It stood on the shore, looking across a basin of the sea at the
forest-covered hills, towards the west. A clump of scrubby
trees, such as alone grew on the peninsula, did not so much
conceal the cottage from view, as seem to denote that here was
some object which would fain have been, or at least ought to be,
concealed. In this little lonesome dwelling, with some slender
means that she possessed, and by the licence of the magistrates,
who still kept an inquisitorial watch over her,
Hester established herself, with her infant child. A mystic
shadow of suspicion immediately attached itself to the spot.
Children, too young to comprehend wherefore this woman should be
shut out from the sphere of human charities, would creep nigh
enough to behold her plying her needle at the cottage-window, or
standing in the doorway, or labouring in her little garden, or
coming forth along the pathway that led townward, and, discerning
the scarlet letter on her breast, would scamper off with a
strange contagious fear.
Lonely as was Hester's situation, and without a friend on earth
who dared to show himself, she, however, incurred no risk of
want.
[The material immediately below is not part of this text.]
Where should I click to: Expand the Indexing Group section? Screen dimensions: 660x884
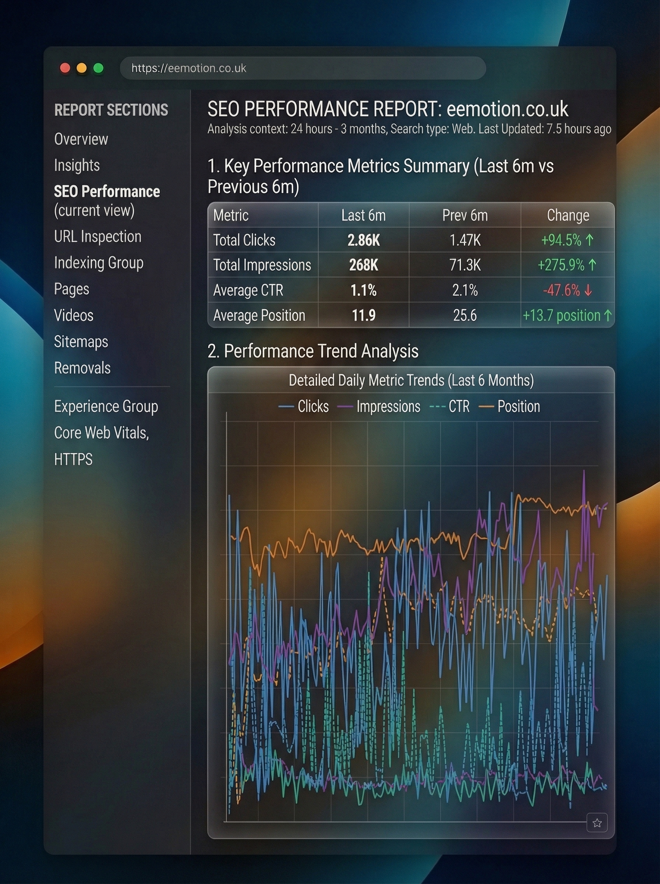pyautogui.click(x=99, y=263)
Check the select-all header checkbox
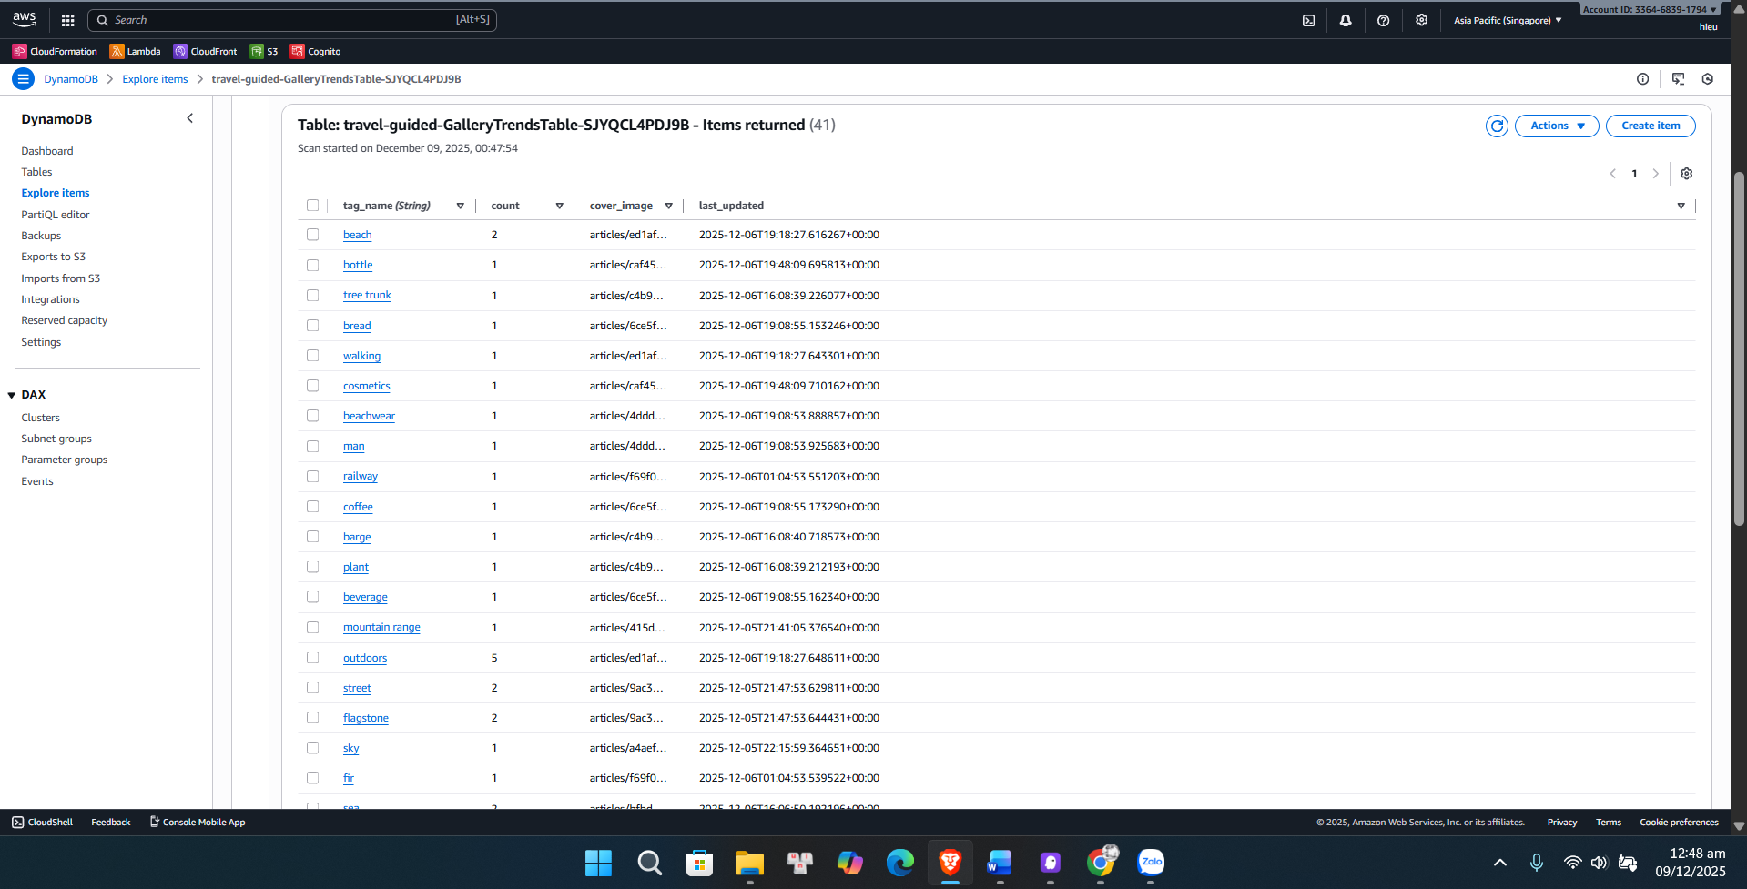 click(x=313, y=206)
She possessed an art that sufficed, even in a land that
afforded comparatively little scope for its exercise, to supply
food for her thriving infant and herself. It was the art, then,
as now, almost the only one within a woman's grasp--of
needle-work. She bore on her breast, in the curiously
embroidered letter, a specimen of her delicate and imaginative
skill, of which the dames of a court might gladly have availed
themselves, to add the richer and more spiritual adornment of
human ingenuity to their fabrics of silk and gold. Here, indeed,
in the sable simplicity that generally characterised the
Puritanic modes of dress, there might be an infrequent call for
the finer productions of her handiwork. Yet the taste of the
age, demanding whatever was elaborate in compositions of this
kind, did not fail to extend its influence over our stern
progenitors, who had cast behind them so many fashions which it
might seem harder to dispense with.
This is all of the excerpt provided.